======== Supplied information
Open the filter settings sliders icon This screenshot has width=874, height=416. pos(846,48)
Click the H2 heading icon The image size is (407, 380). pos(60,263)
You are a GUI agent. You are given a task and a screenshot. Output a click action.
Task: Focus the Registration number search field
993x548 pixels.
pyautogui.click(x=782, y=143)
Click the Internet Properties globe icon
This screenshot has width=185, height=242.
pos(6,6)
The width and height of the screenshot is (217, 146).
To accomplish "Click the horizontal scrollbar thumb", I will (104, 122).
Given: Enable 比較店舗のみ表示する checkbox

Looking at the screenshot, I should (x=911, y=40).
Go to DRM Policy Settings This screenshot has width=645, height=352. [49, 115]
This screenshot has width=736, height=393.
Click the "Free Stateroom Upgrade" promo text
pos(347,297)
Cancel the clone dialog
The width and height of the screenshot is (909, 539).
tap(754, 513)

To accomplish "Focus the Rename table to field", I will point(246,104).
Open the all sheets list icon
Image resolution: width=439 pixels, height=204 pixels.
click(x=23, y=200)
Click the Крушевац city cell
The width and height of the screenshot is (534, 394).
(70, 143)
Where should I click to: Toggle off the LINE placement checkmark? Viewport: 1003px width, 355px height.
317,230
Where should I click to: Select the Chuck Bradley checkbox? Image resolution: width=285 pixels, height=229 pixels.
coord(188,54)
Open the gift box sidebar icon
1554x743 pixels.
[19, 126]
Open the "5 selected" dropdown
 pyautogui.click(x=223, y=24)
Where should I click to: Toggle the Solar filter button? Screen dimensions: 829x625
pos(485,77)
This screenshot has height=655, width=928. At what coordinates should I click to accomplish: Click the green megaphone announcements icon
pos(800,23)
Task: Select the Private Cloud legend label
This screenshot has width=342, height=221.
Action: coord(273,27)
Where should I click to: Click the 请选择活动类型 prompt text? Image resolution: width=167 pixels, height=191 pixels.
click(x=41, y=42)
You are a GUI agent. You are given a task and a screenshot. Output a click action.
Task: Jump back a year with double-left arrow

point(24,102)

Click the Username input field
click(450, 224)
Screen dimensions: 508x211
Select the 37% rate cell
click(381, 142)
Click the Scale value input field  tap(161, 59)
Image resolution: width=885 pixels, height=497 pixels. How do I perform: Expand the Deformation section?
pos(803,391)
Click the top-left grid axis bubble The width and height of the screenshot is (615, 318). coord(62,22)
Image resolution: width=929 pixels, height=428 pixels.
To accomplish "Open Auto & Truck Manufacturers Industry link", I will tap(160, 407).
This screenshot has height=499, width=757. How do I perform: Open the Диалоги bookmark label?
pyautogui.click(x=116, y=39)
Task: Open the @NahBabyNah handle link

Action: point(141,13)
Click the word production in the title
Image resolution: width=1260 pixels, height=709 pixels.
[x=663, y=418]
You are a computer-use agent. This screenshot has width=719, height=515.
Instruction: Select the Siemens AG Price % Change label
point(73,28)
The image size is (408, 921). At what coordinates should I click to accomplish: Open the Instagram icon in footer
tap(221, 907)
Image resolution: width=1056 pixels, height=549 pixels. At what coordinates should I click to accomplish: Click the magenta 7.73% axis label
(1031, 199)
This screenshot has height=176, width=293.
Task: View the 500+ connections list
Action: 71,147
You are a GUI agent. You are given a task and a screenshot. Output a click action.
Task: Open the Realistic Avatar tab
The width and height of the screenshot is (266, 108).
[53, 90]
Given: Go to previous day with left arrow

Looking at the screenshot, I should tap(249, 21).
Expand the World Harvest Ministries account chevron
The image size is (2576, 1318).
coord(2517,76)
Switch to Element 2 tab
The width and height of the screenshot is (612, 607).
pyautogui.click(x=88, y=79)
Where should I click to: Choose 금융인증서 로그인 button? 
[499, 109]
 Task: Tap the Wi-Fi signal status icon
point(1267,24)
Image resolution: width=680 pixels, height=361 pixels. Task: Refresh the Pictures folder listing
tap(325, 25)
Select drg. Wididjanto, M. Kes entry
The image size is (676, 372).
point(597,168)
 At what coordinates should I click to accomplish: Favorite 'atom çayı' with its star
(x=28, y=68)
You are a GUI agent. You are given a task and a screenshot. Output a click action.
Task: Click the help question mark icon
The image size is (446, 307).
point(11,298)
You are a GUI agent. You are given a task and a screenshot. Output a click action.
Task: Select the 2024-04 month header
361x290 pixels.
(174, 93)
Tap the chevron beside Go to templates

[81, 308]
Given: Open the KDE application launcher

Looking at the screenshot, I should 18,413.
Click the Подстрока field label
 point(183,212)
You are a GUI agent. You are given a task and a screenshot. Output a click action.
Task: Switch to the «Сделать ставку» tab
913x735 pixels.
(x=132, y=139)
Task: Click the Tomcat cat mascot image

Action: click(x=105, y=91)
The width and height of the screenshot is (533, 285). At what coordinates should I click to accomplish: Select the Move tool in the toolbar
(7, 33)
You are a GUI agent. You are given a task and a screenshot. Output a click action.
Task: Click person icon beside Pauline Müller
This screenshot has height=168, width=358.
================
## Exercise objective
Exactly as they appear above, give the entries again.

## Task result
Open the filter settings sliders icon This screenshot has width=874, height=416. pos(846,48)
Click the H2 heading icon The image size is (407, 380). pos(60,263)
You are a GUI agent. You are given a task and a screenshot. Output a click action.
Task: Focus the Registration number search field
993x548 pixels.
pyautogui.click(x=782, y=143)
Click the Internet Properties globe icon
This screenshot has width=185, height=242.
pos(6,6)
The width and height of the screenshot is (217, 146).
To accomplish "Click the horizontal scrollbar thumb", I will (104, 122).
Given: Enable 比較店舗のみ表示する checkbox

Looking at the screenshot, I should (x=911, y=40).
Go to DRM Policy Settings This screenshot has width=645, height=352. [49, 115]
This screenshot has width=736, height=393.
Click the "Free Stateroom Upgrade" promo text
pos(347,297)
Cancel the clone dialog
The width and height of the screenshot is (909, 539).
tap(754, 513)

To accomplish "Focus the Rename table to field", I will point(246,104).
Open the all sheets list icon
Image resolution: width=439 pixels, height=204 pixels.
click(x=23, y=200)
Click the Крушевац city cell
The width and height of the screenshot is (534, 394).
(70, 143)
Where should I click to: Toggle off the LINE placement checkmark? Viewport: 1003px width, 355px height.
317,230
Where should I click to: Select the Chuck Bradley checkbox? Image resolution: width=285 pixels, height=229 pixels.
coord(188,54)
Open the gift box sidebar icon
1554x743 pixels.
[19, 126]
Open the "5 selected" dropdown
 pyautogui.click(x=223, y=24)
Where should I click to: Toggle the Solar filter button? Screen dimensions: 829x625
pos(485,77)
This screenshot has height=655, width=928. At what coordinates should I click to accomplish: Click the green megaphone announcements icon
pos(800,23)
Task: Select the Private Cloud legend label
This screenshot has width=342, height=221.
Action: coord(273,27)
Where should I click to: Click the 请选择活动类型 prompt text? Image resolution: width=167 pixels, height=191 pixels.
click(x=41, y=42)
You are a GUI agent. You are given a task and a screenshot. Output a click action.
Task: Jump back a year with double-left arrow

point(24,102)

Click the Username input field
click(450, 224)
Screen dimensions: 508x211
Select the 37% rate cell
click(381, 142)
Click the Scale value input field  tap(161, 59)
Image resolution: width=885 pixels, height=497 pixels. How do I perform: Expand the Deformation section?
pos(803,391)
Click the top-left grid axis bubble The width and height of the screenshot is (615, 318). coord(62,22)
Image resolution: width=929 pixels, height=428 pixels.
To accomplish "Open Auto & Truck Manufacturers Industry link", I will tap(160, 407).
This screenshot has height=499, width=757. How do I perform: Open the Диалоги bookmark label?
pyautogui.click(x=116, y=39)
Task: Open the @NahBabyNah handle link

Action: point(141,13)
Click the word production in the title
Image resolution: width=1260 pixels, height=709 pixels.
[x=663, y=418]
You are a computer-use agent. This screenshot has width=719, height=515.
Instruction: Select the Siemens AG Price % Change label
point(73,28)
The image size is (408, 921). At what coordinates should I click to accomplish: Open the Instagram icon in footer
tap(221, 907)
Image resolution: width=1056 pixels, height=549 pixels. At what coordinates should I click to accomplish: Click the magenta 7.73% axis label
(1031, 199)
This screenshot has height=176, width=293.
Task: View the 500+ connections list
Action: 71,147
You are a GUI agent. You are given a task and a screenshot. Output a click action.
Task: Open the Realistic Avatar tab
The width and height of the screenshot is (266, 108).
[53, 90]
Given: Go to previous day with left arrow

Looking at the screenshot, I should tap(249, 21).
Expand the World Harvest Ministries account chevron
The image size is (2576, 1318).
coord(2517,76)
Switch to Element 2 tab
The width and height of the screenshot is (612, 607).
pyautogui.click(x=88, y=79)
Where should I click to: Choose 금융인증서 로그인 button? 
[499, 109]
 Task: Tap the Wi-Fi signal status icon
point(1267,24)
Image resolution: width=680 pixels, height=361 pixels. Task: Refresh the Pictures folder listing
tap(325, 25)
Select drg. Wididjanto, M. Kes entry
The image size is (676, 372).
point(597,168)
 At what coordinates should I click to accomplish: Favorite 'atom çayı' with its star
(x=28, y=68)
You are a GUI agent. You are given a task and a screenshot. Output a click action.
Task: Click the help question mark icon
The image size is (446, 307).
point(11,298)
You are a GUI agent. You are given a task and a screenshot. Output a click action.
Task: Select the 2024-04 month header
361x290 pixels.
(174, 93)
Tap the chevron beside Go to templates

[81, 308]
Given: Open the KDE application launcher

Looking at the screenshot, I should 18,413.
Click the Подстрока field label
 point(183,212)
You are a GUI agent. You are given a task and a screenshot. Output a click action.
Task: Switch to the «Сделать ставку» tab
913x735 pixels.
(x=132, y=139)
Task: Click the Tomcat cat mascot image

Action: click(x=105, y=91)
The width and height of the screenshot is (533, 285). At what coordinates should I click to accomplish: Select the Move tool in the toolbar
(7, 33)
You are a GUI agent. You are given a task and a screenshot. Output a click action.
Task: Click person icon beside Pauline Müller
This screenshot has height=168, width=358.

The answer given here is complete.